***Ferris Research Offers Predictions about Messaging in 2005
SAN FRANCISCO
Jan. 4, 2005
Phishing, compliance, VoIP, and spam will be major themes for the
messaging industry in 2005, according to predictions offered
today by Ferris Research, a San Francisco-based consultancy
specializing in messaging and collaboration technology.
The predictions, described more fully in a report, Key Messaging
and Collaboration Trends, 2005, were gathered by Ferris
Research's analysts from its enterprise user panel, and are:
1. By the end of 2005 90% of all mailboxes that are experiencing
a spam problem with be protected by an commercial anti-spam
solution. Organizations will, in many cases, deploy second
generation solutions to products that they feel aren't effective
enough.
2. Phishing and spyware will be demonstrated as a problem not
limited to consumer mailboxes in the coming year. Phishing
attacks will attempt to steal organizational credentials and
spyware will increasingly be viewed as a corporate threat.
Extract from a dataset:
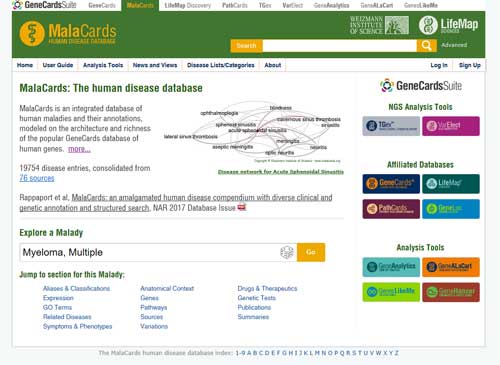
Task: Open the Analysis Tools menu
Action: coord(103,65)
3. Regulatory compliance will be top-of-mind for many messaging
managers. As legal judgments and court decisions are handed down
in 2005, it will become much easier for organizations to
determine what they must do to be in compliance than it is
presently.
4. The new regulatory climate will drive an increasing interest
in messaging archiving. As archiving becomes a higher priority,
investment in archiving companies will increase, though further
vendor consolidation in the sector is virtually certain.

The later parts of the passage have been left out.